George Floyd: Panel tasks Africans on building the homeland

By Nsikan Ikpe

A Tweetchat panel has tasked Africans on building the homeland if people of African descent are to avert the resurgence of incidents like the George Floyd racist saga in the United States of America going forward.
The panel which was convened by the pan-African newspaper, The Difference, was discussed the subject, George Floyd and the African Condition as the subject of choice for the June edition of the newspaper’s monthly #FocusNationAfrica summit.
It had on the bill Professor Biko Agozino, Tony Opara and Abdulmumini Adeku.
In his presentation, Agozino made a case for the overhaul of the current police and prison systems, arguing that it really did not much than reinforce the existing inequality cleavages in society.
On how best Africa should be organised going forward, the Criminology, Law and Society expert is inclined towards a structural arrangement that unites all of the continent in one large, bloc state for maximum negotiating effect in the global arena. But he does not think this should take the form of a confederation.
‘Not the confederacy, we deserve a more perfect union as big as China or India in population to offer us an economy of scale too huge to be dominated by any ant. Free movement of people and goods, the right to live, work, study, run for office or play sports in any part of Africa,’ Agozino argued.
On the question of the character and quality of people who hold political office in the continent, Opara thinks that much more score has to be put on it.
‘There is a need to look critically into political recruitment. See Nigeria as an instance. None can get into power whose pocket is not deep or has a godfather. This is partly while persons of questionable character are in power while the qualified look on bewildered.’
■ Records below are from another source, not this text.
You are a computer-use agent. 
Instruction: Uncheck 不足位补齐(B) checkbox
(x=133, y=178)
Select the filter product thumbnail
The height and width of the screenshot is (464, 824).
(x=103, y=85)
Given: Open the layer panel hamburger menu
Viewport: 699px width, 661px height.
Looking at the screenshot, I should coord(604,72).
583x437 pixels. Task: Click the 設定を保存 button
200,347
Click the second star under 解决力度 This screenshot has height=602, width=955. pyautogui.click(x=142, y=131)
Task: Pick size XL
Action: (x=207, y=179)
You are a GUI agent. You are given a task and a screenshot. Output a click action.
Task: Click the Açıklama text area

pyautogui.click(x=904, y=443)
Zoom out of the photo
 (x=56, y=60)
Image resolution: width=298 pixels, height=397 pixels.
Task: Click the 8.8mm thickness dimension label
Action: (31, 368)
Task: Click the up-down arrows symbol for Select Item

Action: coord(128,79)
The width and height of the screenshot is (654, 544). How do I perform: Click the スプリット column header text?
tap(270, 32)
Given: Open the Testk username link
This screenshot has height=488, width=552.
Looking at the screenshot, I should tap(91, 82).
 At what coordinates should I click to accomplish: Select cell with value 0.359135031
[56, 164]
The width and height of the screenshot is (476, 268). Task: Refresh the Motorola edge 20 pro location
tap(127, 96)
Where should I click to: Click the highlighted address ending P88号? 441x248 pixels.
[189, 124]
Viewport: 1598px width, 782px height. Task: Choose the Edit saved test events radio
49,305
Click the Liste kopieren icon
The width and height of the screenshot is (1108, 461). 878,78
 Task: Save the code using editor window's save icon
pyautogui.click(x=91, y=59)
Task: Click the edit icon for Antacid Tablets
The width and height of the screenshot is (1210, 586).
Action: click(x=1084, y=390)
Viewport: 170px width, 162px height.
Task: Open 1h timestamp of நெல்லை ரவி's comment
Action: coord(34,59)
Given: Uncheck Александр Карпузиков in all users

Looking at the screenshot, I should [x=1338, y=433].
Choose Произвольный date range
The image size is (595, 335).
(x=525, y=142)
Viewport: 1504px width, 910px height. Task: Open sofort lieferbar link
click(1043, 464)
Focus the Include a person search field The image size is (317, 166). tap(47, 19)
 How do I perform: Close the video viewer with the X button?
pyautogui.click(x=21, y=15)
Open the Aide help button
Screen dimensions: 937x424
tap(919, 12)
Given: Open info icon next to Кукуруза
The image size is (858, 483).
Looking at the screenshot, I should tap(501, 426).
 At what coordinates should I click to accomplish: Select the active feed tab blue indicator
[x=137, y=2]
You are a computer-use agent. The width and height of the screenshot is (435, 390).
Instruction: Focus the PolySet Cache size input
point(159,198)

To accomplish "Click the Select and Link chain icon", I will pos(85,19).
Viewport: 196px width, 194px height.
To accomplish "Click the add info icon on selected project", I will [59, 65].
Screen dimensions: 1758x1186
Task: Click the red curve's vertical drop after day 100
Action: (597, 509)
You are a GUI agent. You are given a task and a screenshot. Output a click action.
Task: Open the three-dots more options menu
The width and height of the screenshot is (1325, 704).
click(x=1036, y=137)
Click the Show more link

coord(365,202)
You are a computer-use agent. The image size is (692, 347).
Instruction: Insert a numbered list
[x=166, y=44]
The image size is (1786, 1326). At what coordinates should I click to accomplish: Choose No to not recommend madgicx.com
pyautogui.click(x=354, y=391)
Contributing, Editor-in-Chief of Paedia Express, Abdulmumini Adeku said it was his hope that should Nigeria’s former Finance Minister, Ngozi Okonjo Iweala become the WTO Director General, some semblance of good may come for the continent. He however qualified this by saying that it would however not be automatic:
‘I want to believe that she will be a conduit pipe to getting debt relief for other Third World nations particularly her beloved Nigerian nation, but what will happen after will depend on the level of thinking caps our people in Abuja have in place.’
The #FocusNationAfrica summit holds once every month and is a companion event to the newspaper’s annual Africa Day Colloquium.
The session was moderated by its Editor-in-Chief, Mr. Richard Mammah.